Alors que les Régions anglophones semblent bien que mal retrouvées leur train de vie normale, la détention de ceux qui ont été désignés par d’aucuns comme les leaders de la contestation anglophone est de plus en plus réclamée. De nombreuses voix de camerounais d’ici et de la diaspora s’élèvent dans ce sens. La Commission nationale des droits de l’Homme et des libertés dans son rapport concernant la crise l’a fait, avant la société civile les chefs traditionnels du Nord-Ouest l’ont fait, sans toutefois oublier Ni John Fru Ndi le Chairman du Social Democratic Front (SDF) qui dans toutes ses prises de parole n’a eu de cesse de demander au Gouvernement de relaxer les personnes arrêtées.

Il faut peut-être rappeler comme l’a fait le quotidien Mutations édition du 17 février 2017, que sur 82 personnes qui ont été interpellées après les manifestations de Bamenda et de Buea, 21 ont recouvert la liberté. Et sur les 61 autres qui restent en détention, il se trouve que 31 parmi elles, sont en instance de jugement au Tribunal militaire de Yaoundé. Lors de la conférence de presse du 15 février 2017, Issa Tchiroma le Ministre de la Communication (MINCOM) en faisant le point sur les procédures judiciaires visant les mis en cause dans la crise anglophone, a indiqué qu’«aucune des personnes poursuivies ne l’est pour le simple fait d’avoir fait la grève».

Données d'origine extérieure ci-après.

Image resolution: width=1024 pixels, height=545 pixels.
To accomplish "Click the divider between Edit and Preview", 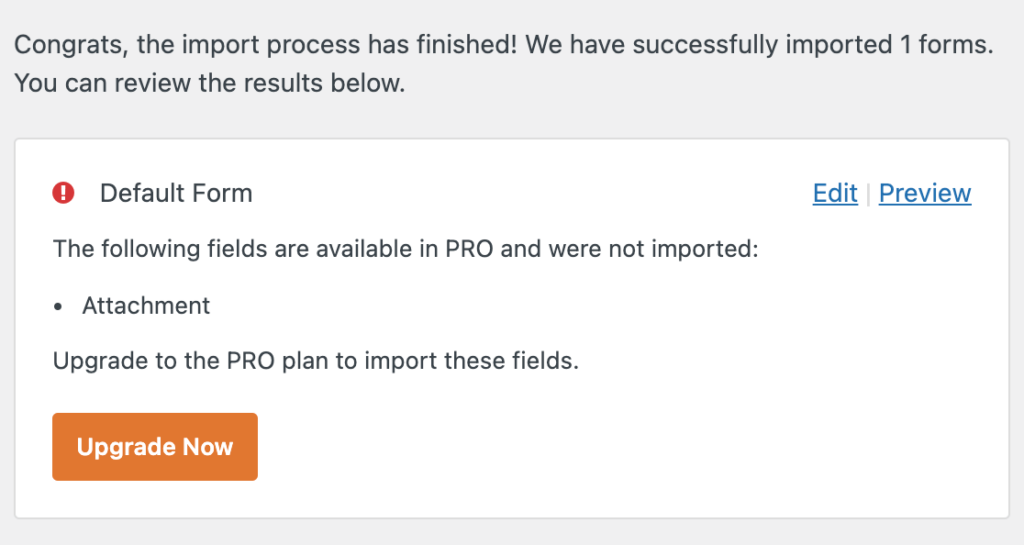I will click(868, 193).
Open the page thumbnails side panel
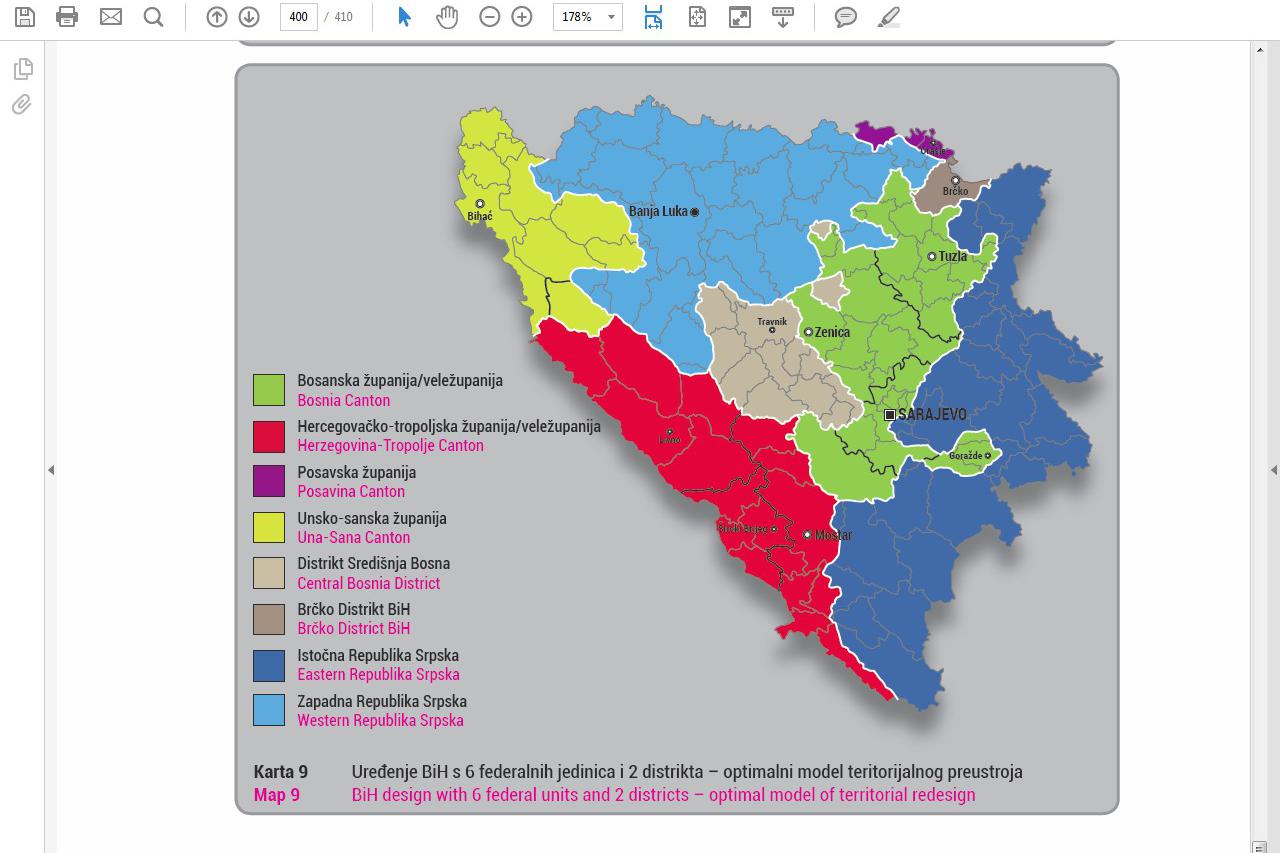This screenshot has height=853, width=1280. coord(22,69)
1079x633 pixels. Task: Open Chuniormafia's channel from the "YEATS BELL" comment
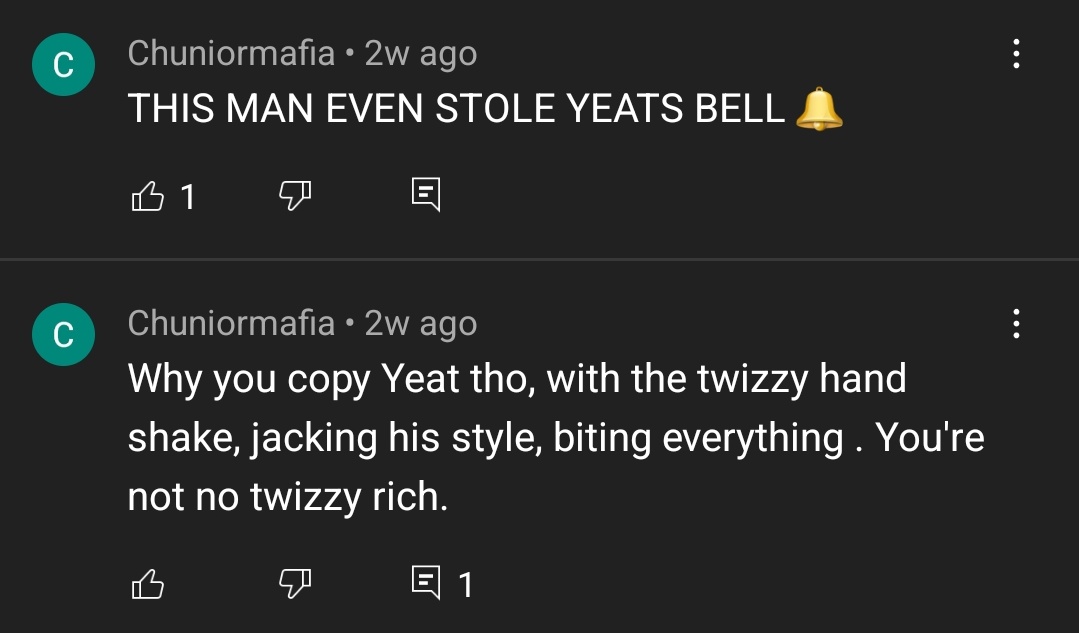tap(231, 53)
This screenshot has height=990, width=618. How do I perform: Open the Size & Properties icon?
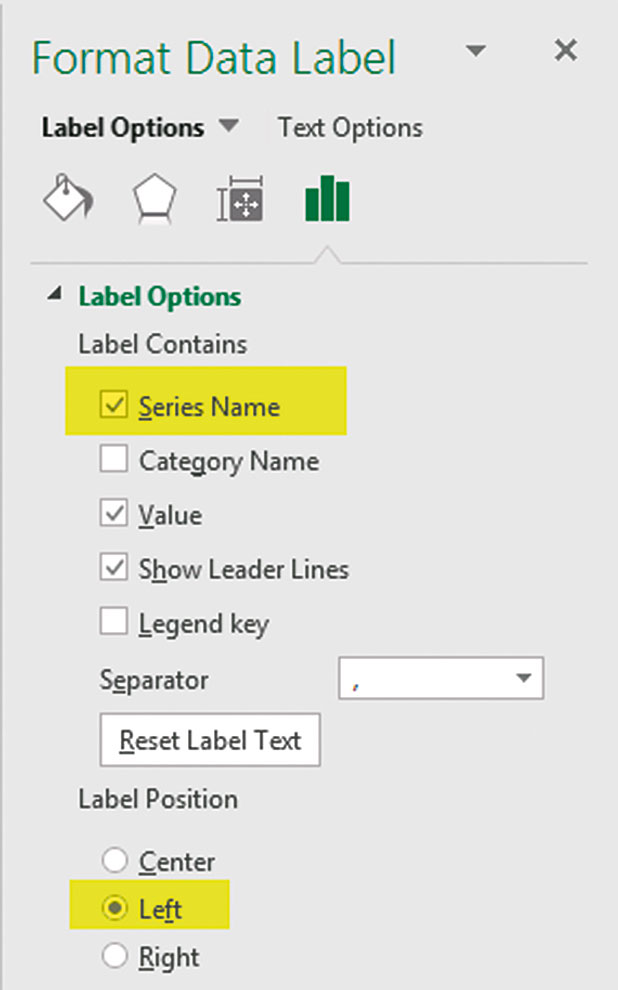click(x=240, y=200)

Il a déclaré «les personnes en instance de jugement sont poursuivies pour les chefs d’accusation suivants : actes de terrorisme, hostilité contre la patrie, sécession, révolution, insurrection, outrage au Président de la République, outrage aux corps constitués et aux fonctionnaires, rébellion en groupe, guerre civile, propagation de fausses nouvelles, apologie de crimes. A ces chefs d’accusation principaux, il faut prévoir d’ajouter ceux qui pourraient ensuite être liés à leurs conséquences prévisibles». Seulement la classe des politiques interrogée pense que libérer les personnes en détention, permettrait d’apaiser les tensions. Alice Sadio présidente de l’Alliance des forces progressistes soutient que la détention de ces derniers, contribue à envenimer la situation.

Mutations écrit qu’en retour de ces divers appels «le Gouvernement oppose la prééminence de l’Etat de droit sur toute autre considération».